> [PROBLEM DESCRIPTION]:
Copy all lines containing the string "will" from the records below.

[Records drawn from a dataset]
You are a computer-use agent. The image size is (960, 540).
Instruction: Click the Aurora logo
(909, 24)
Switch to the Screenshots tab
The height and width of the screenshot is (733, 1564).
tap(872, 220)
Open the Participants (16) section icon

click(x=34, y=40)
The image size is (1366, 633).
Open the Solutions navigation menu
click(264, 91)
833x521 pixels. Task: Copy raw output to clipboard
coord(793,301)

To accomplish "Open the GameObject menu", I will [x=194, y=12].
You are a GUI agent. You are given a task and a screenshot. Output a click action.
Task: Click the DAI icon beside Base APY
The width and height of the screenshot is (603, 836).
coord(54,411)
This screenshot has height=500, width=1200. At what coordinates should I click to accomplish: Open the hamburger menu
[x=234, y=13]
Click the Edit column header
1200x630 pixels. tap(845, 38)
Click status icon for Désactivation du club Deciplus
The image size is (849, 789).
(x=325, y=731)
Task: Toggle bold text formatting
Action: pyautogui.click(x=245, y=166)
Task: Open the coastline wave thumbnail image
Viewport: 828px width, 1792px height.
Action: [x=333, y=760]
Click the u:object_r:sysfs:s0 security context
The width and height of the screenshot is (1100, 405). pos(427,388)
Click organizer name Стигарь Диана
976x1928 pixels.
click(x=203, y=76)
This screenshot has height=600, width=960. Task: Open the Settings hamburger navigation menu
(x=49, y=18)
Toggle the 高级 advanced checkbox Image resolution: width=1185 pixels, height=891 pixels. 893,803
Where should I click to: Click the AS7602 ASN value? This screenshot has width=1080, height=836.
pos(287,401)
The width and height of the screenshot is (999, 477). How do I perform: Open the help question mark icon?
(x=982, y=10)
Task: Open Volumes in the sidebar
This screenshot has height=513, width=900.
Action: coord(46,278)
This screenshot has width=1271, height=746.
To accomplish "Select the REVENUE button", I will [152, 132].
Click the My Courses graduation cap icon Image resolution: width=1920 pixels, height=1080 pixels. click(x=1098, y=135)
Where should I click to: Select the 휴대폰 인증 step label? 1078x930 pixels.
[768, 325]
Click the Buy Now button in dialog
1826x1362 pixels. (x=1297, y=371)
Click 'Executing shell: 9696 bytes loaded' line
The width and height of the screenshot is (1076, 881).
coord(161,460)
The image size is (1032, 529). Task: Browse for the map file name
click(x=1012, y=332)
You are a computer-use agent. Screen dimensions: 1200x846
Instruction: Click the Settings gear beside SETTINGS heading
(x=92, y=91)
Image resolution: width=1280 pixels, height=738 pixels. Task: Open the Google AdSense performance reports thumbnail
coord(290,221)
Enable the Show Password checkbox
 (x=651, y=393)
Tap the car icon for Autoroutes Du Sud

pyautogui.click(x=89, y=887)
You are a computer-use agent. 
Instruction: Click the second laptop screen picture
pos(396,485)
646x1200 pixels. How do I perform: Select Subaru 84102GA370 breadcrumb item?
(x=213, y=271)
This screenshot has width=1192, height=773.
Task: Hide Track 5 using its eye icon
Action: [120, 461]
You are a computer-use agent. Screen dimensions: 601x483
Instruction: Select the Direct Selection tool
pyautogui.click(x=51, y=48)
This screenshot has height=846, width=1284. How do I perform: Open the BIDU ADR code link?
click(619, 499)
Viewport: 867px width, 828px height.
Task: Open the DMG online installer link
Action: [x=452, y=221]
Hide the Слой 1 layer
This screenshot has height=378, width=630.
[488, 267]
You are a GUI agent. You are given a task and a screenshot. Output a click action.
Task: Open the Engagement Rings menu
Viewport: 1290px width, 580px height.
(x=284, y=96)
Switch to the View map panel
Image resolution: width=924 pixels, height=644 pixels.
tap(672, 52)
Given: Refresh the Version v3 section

> [PROBLEM SOLUTION]:
To accomplish "Open the GameObject menu", I will [x=194, y=12].
To accomplish "Select the REVENUE button", I will [152, 132].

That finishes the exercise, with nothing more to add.